32. talak?

1.4K 55 2
                                    

Zelmira teringat kejadian beberapa waktu lalu, saat ia di ruang tengah bersama Zahra.

"Beruntung kamu ya mbak, menjadi menantu keluarga kyai besar dan memiliki suami yang tampan lalu bayi kecil lucu di pangkuan mbak, sempurna sekali"
Zahra berdecak, zelmira menahan emosi. Rupanya wanita satu ini berbeda sekali dengan wajah polos dan manisnya.

"Ya saya memang beruntung" zelmira menyauti malas.

"Jangan merasa beruntung saja mbak, mbak juga harus berkontribusi terhadap kemajuan pesantren dong, jangan leyeh-leyeh doang" Zahra tersenyum miring. Zelmira tersentak kaget mengapa sepupu dari suaminya terang-terangan menyerangnya.

"Banyak urusan yang saya urus, kamu saja yang nggak tau"

"Oh? Urusan buku panduan yang susunannya nggak jelas itu ta?" Zahra menahan tawanya. Sedangkan zelmira amarahnya sudah sampai di puncak memilih untuk diam.

"Aduh mbak, ternyata kamu tuh nggak se worth it itu untuk kemajuan pesantren, malah kamu yang mau ngehancurin pesantren. Kayanya saya yang lebih pantas dan bisa mengemban amanah itu" zelmira menyilangkan tangannya, suasana tambah panas, AC di ruangan itu terasa tak berguna.

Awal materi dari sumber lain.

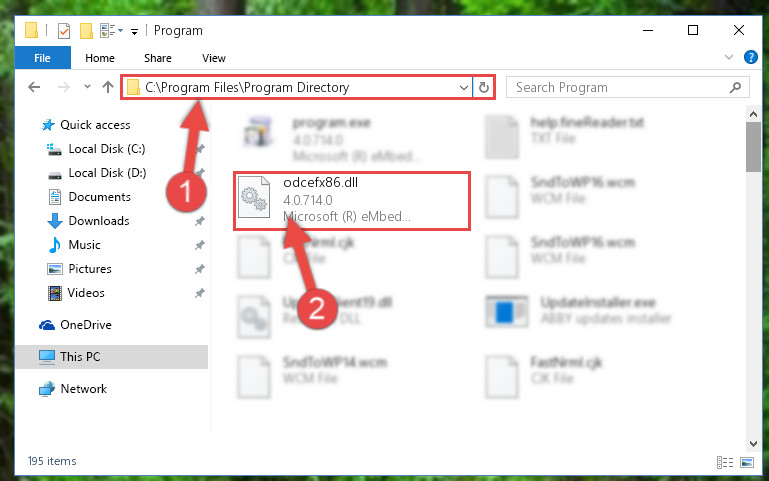Switch to large thumbnails view icon
The image size is (769, 481).
(x=747, y=462)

"Kalau kamu ngerasa seworth it itu, tapi pilihan keluarga ini bukan ke kamu? Umi, Abi dan mas Azzam juga bisa nilai sendiri. Dengan cara kamu ngerendahin saya seperti ini juga sudah membuktikan gimana kamu sebenarnya," zelmira bangkit dari sofa.

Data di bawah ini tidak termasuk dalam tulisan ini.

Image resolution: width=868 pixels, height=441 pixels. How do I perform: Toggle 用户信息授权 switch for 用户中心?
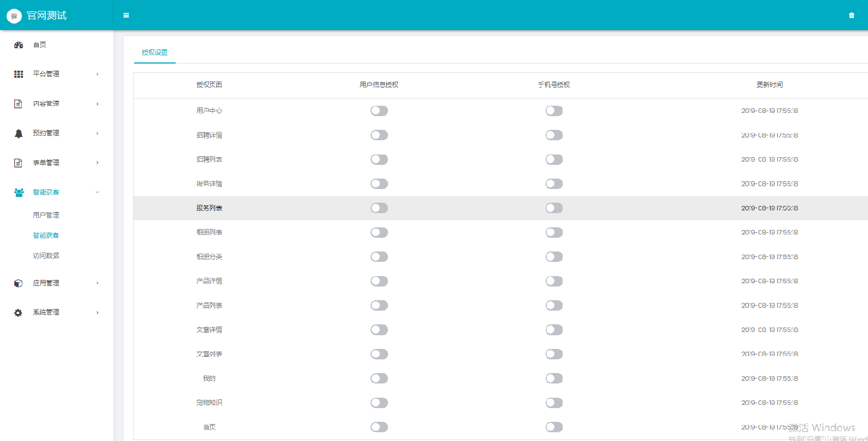click(x=379, y=111)
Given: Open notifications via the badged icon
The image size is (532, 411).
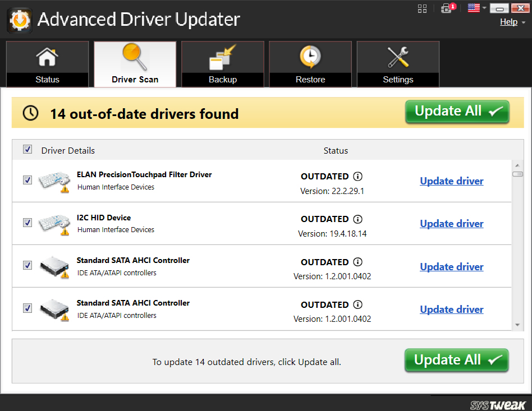Looking at the screenshot, I should [x=447, y=8].
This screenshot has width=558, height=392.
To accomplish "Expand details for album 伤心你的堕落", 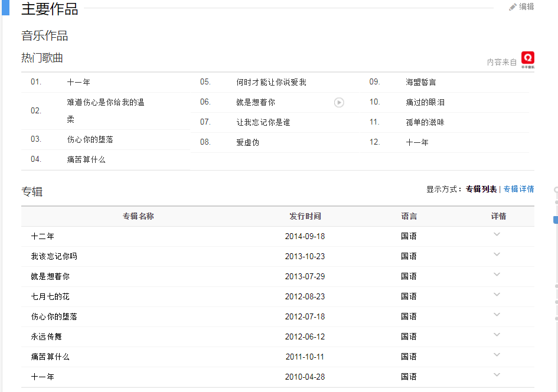I will tap(497, 315).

"Saya bukan tukang selingkuh seperti mbak!" Zahra berteriak langcang, mentang-mentang di ndalem saat ini sedang sepi tidak ada orang selain mereka dan abdi ndalem di dapur.

Plak!

Zelmira menampar keras pipi Zahra.
"Jaga omongan kamu ya!"

Zahra tersenyum miring menatap zelmira lekat. "Apa? Emang iya kan? Mbak denger aku ya, jangan sok deh di keluarga pesantren. Ingat diri mbak itu yang banyak masalah yang selalu bikin nama pesantren jelek." Zahra meraih tasnya di sofa segera pergi meninggalkan zelmira yang terdiam.

Kepalanya nyut-nyutan mengingat itu, jujur saja hatinya sangat sakit dengan perkataan Zahra. Beraninya wanita itu menyerangnya di depannya langsung, zelmira tidak habis pikir.

Sudah 2 hari sejak ia pergi meninggalkan Azzam, sebenarnya Azzam sudah menjemput 2 kali sejak ia pergi tapi ia enggan menemui Azzam dengan alasan apapun.

"Mi, Mira mau keluar bentar nitip zafran ya. Ini aku sama kak Azka juga mau meeting marketing butik ."

"Iya zafran gak usah di bawa, biar di rumah aja sama umi"

"Yaudah Mira berangkat ya" zelmira mencium punggung tangan uminya lalu berjalan keluar dan segera bergegas.

___________

"Assalamualaikum" Azzam menatap pintu ndalem yang terbuka, sudah 3 kalinya ia berdiri disini, entah istrinya akan membiarkan ia masuk atau menyuruhnya pergi.

"Waalaikumsalam nak Azzam, mari masuk nak." Mertuanya menyuruh menantunya itu duduk di sofa lalu menyuruh seseorang untuk menyiapkan kopi dan camilan.

"Zafran kangen banget sama babanya nih, rewel terus nak" umi menyerahkan zafran ke gendongan Azzam, ia mencium pipi zafran yang lembut dan hangat.

"Zelmira kemana mi?" Azzam to the point.

"Lagi keluar nak baru saja, katanya ada meeting tadi di antar Azka. Umi juga nggak tau dimana lokasi meetingnya" Azzam yang mendengar itu langsung diam. Istrinya sekarang benar-benar berubah ya?

"Ohhh nggih mi, Abi kemana mi? Kok nggak keliatan" Azzam bertanya, tetapi fokusnya pada zafran di gendongannya.

"Abi lagi di Malaysia nak, ada acara dakwah sama rombongan juga"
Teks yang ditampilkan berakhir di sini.